How to Properly Stack a Cake with a Soft Filling: Step 6

Place your final cake layer, bottom side up, on top of your cake and apply a light coat of frosting around the entire cake. This thin coat of frosting is your crumb coat. You’ll then want to freeze the cake for about 10 to 15 minutes to set the crumb coat and the filling before you continue to decorate the cake.

Additional Tips

A few more tips that might be helpful along the way:

  • If you’re stacking a cake taller than 3-layers, I suggest using dowels or straws to help support the cake so it doesn’t wobble as you frost the sides.
  • If you’re cake still feels wobbly after you’ve filled the cake, go ahead and freeze it for about 10 to 15 minutes BEFORE the crumb coat. This will help set the filling so your cake doesn’t slide around as you apply the crumb coat.
  • Because you’re not using all of your filling between the cake layers, save the remaining filling and serve a spoonful of the filling on the side with each slide of cake.

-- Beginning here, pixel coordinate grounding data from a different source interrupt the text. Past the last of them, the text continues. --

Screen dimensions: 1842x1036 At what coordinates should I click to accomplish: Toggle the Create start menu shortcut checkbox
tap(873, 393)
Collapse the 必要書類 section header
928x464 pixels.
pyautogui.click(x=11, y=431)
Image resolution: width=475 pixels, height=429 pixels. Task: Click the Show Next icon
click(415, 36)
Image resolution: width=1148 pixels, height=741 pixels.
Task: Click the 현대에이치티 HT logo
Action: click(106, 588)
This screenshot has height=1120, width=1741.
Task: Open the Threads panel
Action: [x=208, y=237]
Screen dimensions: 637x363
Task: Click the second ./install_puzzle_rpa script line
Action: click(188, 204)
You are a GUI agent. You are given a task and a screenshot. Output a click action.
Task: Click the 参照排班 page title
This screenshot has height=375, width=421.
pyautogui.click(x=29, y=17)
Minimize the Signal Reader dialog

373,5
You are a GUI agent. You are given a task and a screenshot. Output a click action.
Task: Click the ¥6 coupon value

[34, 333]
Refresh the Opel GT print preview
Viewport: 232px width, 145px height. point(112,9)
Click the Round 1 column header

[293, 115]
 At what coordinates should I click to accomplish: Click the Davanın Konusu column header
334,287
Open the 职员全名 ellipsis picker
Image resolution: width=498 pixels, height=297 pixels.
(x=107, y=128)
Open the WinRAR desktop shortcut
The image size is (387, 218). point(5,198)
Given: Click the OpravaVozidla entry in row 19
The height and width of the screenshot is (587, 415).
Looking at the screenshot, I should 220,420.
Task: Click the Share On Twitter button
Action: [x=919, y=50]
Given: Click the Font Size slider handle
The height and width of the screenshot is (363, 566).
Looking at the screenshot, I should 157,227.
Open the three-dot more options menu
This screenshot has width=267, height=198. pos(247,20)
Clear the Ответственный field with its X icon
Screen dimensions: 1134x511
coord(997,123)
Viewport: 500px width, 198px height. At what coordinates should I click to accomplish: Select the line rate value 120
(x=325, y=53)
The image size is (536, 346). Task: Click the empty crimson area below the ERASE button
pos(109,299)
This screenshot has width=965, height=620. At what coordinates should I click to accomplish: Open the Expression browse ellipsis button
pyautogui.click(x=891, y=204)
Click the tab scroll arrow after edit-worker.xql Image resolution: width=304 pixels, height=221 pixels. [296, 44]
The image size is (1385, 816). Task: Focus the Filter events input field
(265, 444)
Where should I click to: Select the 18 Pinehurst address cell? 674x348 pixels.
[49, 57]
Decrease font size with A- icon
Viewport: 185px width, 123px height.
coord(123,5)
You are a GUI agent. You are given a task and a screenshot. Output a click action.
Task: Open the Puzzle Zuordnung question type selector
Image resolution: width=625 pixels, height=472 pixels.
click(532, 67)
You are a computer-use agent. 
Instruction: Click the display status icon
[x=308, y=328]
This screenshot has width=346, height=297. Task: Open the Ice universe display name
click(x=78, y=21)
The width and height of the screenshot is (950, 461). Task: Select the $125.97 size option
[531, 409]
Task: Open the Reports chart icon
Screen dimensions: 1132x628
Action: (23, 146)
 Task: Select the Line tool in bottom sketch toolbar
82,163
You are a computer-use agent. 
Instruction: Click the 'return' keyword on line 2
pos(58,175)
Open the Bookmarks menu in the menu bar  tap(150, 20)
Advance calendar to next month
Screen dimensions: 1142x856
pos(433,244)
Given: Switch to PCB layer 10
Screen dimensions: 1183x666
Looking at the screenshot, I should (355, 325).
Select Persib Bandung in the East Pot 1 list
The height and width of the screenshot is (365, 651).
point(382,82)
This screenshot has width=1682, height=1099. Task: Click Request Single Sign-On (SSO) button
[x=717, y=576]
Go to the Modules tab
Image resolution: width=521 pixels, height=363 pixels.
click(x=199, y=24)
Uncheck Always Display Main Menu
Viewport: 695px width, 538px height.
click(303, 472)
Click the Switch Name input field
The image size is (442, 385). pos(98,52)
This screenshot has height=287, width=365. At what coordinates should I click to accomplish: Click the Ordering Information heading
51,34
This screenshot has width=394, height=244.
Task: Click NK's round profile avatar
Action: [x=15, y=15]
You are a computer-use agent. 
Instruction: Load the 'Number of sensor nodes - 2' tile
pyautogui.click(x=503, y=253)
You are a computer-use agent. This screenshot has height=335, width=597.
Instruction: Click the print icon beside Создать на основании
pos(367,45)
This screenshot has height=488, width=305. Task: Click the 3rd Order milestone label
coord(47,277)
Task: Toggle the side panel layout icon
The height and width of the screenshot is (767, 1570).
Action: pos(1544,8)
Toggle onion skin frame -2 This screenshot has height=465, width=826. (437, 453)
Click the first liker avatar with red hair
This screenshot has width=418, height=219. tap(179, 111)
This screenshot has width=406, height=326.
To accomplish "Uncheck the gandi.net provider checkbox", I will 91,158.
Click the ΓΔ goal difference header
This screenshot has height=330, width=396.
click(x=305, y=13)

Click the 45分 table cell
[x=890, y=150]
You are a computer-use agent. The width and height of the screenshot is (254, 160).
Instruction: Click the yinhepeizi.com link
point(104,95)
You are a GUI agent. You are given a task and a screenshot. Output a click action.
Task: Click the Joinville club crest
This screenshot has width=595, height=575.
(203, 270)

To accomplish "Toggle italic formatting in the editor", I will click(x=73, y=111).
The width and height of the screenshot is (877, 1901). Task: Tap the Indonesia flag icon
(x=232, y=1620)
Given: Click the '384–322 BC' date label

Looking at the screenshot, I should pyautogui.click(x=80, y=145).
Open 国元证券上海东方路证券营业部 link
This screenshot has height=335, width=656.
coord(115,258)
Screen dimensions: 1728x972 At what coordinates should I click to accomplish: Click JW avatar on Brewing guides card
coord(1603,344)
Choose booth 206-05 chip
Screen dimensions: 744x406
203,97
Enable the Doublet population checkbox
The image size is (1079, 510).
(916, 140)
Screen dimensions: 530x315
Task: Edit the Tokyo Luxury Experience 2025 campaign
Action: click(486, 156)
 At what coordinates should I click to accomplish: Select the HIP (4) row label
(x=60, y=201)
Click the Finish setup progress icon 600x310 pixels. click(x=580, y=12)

More Tips & Recipes You’ll Love

Follow me on Instagram @cakebycourtney for more tips and recipes on all things cake!

Courtney Rich

I’m a self-taught baker, obsessed with cake.

I long ago ditched box mixes in pursuit of melt-in-your-mouth, to-die-for flavor combinations, fillings and textures. I believe cake must be decadent, life-changing and worthy of celebration! And I believe anyone should be able to bake that kind of cake – and I’m here to teach you just that!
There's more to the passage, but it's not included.